The Binding Constraint: Hardware Supply

NVIDIA is cutting gaming GPU production 30-40% in early 2026 to redirect fabrication to data center chips, which generate 12x more revenue per unit. HBM memory and power infrastructure remain binding constraints. AMD Helios (MI455X) launching H2 2026 adds competitive supply, but total demand growth outpaces supply expansion.

This creates a paradoxical situation: the software efficiency that should reduce demand for hardware is instead increasing it faster than fabrication capacity can grow. The GPU shortage of 2025-2026 is not a temporary supply chain issue — it reflects structural demand growth that efficiency has amplified rather than dampened.

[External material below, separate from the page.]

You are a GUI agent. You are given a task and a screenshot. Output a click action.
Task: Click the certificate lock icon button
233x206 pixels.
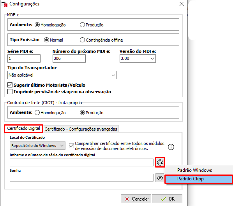pos(160,162)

What This Means for Practitioners

Plan for aggregate compute demand growth of 5-10x even as per-token costs fall 10x. The net effect is flat to increasing infrastructure budgets with dramatically more capability per dollar. Infrastructure teams should:

Assume total token consumption will grow 5-10x from current baselines over the next 18 months
Budget for continuous agentic workloads, not just interactive/batch AI usage
Prioritize inference optimization and MoE architecture adoption to stay ahead of hardware constraints
Plan multi-region deployments to distribute load across competing GPU suppliers (NVIDIA, AMD)

The winning strategy is aggressive deployment expansion enabled by falling unit costs, not cost reduction on existing workloads.